Subject: very large array

From: Lorenzo Quadri

Date: 24 Jun, 2013 13:26:08

Message: 1 of 19

Hi I'm a newbie in matlab, I have a very large array (circa 400 million rows and 7 columns of uint8 type), I've to delete about 100 million elements i tried this kind of operation but it's very very slow.

for i=1:length(dati)
    if (( int ( sum(dati(i,:) ))<355) & range(dati(i,:))>20)
        dati(i,:) = [];
    end
end

I tried to copy elements in an other array but is slow too.
Thx

Subject: very large array

From: dpb

Date: 24 Jun, 2013 13:48:31

Message: 2 of 19

On 6/24/2013 8:26 AM, Lorenzo Quadri wrote:
> Hi I'm a newbie in matlab, I have a very large array (circa 400 million
> rows and 7 columns of uint8 type), I've to delete about 100 million
> elements i tried this kind of operation but it's very very slow.
>
> for i=1:length(dati)
> if (( int ( sum(dati(i,:) ))<355) & range(dati(i,:))>20)
> dati(i,:) = [];
> end
> end
>
> I tried to copy elements in an other array but is slow too.
> Thx

ix=sum(dat,2)<355 & range(dat,2)>20;
dat(ix,:)=[];

--

Subject: very large array

From: dpb

Date: 24 Jun, 2013 14:11:21

Message: 3 of 19

On 6/24/2013 8:26 AM, Lorenzo Quadri wrote:
> Hi I'm a newbie in matlab, I have a very large array (circa 400 million
> rows and 7 columns of uint8 type), I've to delete about 100 million
...

To do w/o loop see other posting; I'll just note that the above is ~2.6
GB so it's likely going to be slow no matter what...I presume you're
running a 64-bit OS and version of ML? What does the

memory

command at the command line indicate when you have this puppy loaded,
out of curiosity?

I'm wondering if you'd have better performance if you didn't load but
10% or so at a time and did the operation on it.

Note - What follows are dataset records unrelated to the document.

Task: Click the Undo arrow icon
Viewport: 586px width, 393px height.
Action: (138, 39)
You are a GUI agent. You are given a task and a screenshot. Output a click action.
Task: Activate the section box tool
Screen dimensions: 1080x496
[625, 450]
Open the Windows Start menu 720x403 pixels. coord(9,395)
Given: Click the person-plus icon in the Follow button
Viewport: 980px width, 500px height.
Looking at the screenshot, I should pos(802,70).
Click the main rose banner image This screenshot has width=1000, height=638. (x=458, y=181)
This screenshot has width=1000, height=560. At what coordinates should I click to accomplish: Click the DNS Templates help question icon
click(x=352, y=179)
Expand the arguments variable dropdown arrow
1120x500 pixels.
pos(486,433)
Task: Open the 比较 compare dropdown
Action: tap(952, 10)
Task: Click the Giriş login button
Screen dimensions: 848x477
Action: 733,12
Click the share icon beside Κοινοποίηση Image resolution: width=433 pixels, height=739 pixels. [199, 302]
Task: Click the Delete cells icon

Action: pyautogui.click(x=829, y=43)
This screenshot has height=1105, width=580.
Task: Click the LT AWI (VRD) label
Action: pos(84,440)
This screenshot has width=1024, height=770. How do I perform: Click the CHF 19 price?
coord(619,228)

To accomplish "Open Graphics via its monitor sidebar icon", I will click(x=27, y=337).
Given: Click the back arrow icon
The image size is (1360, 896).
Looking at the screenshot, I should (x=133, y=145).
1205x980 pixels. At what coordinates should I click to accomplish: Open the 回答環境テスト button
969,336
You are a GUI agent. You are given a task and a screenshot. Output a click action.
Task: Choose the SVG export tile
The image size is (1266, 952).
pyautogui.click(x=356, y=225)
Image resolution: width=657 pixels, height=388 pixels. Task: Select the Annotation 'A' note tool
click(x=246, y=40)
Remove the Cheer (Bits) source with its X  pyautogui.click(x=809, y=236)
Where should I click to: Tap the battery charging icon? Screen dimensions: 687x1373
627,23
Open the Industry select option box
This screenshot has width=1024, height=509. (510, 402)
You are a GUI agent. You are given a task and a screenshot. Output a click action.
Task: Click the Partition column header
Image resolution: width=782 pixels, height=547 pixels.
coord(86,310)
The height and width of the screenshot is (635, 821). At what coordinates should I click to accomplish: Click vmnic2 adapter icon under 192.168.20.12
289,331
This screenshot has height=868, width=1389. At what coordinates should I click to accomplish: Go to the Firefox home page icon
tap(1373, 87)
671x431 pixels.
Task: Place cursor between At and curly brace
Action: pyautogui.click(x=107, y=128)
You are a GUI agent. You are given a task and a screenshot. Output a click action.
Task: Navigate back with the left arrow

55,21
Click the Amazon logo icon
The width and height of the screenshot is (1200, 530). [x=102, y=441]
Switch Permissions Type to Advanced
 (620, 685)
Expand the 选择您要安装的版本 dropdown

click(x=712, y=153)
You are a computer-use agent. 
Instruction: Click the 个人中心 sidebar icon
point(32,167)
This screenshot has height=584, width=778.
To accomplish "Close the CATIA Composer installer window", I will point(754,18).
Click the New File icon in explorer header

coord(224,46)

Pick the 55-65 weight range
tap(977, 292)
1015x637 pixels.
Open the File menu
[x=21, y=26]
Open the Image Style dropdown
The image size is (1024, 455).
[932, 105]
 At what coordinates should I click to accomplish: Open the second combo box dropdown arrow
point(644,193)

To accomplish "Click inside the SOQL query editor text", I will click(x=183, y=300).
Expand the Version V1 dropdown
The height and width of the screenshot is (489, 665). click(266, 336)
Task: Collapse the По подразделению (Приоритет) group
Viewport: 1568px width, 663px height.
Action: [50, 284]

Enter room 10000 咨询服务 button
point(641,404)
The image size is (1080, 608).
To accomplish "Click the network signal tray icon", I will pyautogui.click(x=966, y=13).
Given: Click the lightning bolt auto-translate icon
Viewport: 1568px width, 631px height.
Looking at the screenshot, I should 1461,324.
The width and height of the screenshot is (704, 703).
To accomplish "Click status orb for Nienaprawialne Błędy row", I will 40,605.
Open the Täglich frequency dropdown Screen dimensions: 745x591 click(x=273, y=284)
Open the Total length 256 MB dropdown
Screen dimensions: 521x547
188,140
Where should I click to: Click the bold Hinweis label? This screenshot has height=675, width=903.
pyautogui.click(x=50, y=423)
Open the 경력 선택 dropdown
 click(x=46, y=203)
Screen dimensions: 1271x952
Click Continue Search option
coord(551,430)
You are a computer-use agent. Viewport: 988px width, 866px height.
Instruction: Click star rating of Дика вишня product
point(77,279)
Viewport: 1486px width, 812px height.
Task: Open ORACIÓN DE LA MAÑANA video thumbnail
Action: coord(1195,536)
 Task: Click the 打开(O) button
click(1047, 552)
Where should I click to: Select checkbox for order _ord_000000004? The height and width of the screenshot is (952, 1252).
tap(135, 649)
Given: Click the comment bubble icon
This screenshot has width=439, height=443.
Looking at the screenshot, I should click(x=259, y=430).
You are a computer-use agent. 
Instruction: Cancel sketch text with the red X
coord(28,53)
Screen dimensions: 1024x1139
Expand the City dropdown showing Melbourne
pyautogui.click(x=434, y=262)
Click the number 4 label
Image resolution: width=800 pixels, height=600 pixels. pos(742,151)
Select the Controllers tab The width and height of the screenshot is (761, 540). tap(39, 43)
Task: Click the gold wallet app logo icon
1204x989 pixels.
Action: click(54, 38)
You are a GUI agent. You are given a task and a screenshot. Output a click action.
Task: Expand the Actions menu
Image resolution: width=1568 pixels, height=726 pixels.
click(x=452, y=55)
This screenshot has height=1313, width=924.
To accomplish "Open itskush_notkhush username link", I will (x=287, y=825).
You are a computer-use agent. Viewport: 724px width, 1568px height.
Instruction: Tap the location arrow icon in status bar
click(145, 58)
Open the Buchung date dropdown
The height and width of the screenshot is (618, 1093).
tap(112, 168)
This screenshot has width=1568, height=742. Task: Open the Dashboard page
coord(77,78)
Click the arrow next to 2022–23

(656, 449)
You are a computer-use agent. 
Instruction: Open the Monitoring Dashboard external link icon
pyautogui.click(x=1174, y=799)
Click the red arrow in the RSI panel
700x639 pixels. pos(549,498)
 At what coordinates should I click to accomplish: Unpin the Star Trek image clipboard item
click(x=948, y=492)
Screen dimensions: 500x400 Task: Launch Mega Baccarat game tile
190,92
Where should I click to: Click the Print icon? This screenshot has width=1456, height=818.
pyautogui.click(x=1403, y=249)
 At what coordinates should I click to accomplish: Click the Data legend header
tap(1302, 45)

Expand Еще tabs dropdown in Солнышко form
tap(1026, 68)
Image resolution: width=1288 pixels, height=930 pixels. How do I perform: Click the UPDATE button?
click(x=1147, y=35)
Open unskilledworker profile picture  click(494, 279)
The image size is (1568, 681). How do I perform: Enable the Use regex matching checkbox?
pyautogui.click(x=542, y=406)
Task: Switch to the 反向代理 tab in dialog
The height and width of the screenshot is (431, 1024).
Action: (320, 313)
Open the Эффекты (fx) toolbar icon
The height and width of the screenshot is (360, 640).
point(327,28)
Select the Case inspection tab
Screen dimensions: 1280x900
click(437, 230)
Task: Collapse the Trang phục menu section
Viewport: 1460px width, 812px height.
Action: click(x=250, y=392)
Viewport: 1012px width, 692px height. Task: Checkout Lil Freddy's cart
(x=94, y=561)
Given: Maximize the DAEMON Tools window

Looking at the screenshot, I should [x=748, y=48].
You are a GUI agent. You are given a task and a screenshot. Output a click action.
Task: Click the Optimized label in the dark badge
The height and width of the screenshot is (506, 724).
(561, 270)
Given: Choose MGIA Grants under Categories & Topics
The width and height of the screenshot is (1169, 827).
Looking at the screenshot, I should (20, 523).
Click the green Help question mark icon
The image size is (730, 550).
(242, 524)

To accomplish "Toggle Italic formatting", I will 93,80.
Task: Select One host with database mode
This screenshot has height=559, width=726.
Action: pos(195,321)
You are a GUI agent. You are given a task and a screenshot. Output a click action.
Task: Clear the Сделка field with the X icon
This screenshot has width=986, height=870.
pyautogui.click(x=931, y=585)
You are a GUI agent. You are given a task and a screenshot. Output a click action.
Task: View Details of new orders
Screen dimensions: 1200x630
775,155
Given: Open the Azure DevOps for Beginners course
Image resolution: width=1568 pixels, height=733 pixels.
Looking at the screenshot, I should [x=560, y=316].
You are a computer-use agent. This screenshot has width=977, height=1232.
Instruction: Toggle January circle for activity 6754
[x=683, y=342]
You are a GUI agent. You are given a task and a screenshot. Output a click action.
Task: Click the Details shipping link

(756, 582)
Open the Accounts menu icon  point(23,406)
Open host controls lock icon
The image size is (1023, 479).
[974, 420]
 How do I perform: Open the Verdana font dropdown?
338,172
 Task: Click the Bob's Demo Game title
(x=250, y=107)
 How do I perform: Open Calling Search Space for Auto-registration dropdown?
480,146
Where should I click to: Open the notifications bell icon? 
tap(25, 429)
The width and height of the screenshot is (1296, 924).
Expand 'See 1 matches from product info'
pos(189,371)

What do you propose to do w/ such a large dataset once you're done,
anyway? What's in the last .1 GB that wasn't available in the first as
far as information?

--

Subject: very large array

From: Steven_Lord

Date: 24 Jun, 2013 14:19:40

Message: 4 of 19



"Lorenzo Quadri" <quadrilo_sub_r@gmail.com> wrote in message
news:kq9hdf$bsa$1@newscl01ah.mathworks.com...
> Hi I'm a newbie in matlab, I have a very large array (circa 400 million
> rows and 7 columns of uint8 type), I've to delete about 100 million
> elements i tried this kind of operation but it's very very slow.
>
> for i=1:length(dati)
> if (( int ( sum(dati(i,:) ))<355) & range(dati(i,:))>20)
> dati(i,:) = [];
> end
> end

Not only will this be slow, it will also error. If you have a 10 row array:

xv = (1:10).';
X = [xv, xv.^2]
size(X)

and you delete one row, you now have a 9 row array:

X(3, :) = []
size(X)

In your code, length(dati) is NOT evaluated each time the loop body executes
but is fixed when the loop STARTS executing. Thus you'd walk off the end of
the array if any of the rows are deleted.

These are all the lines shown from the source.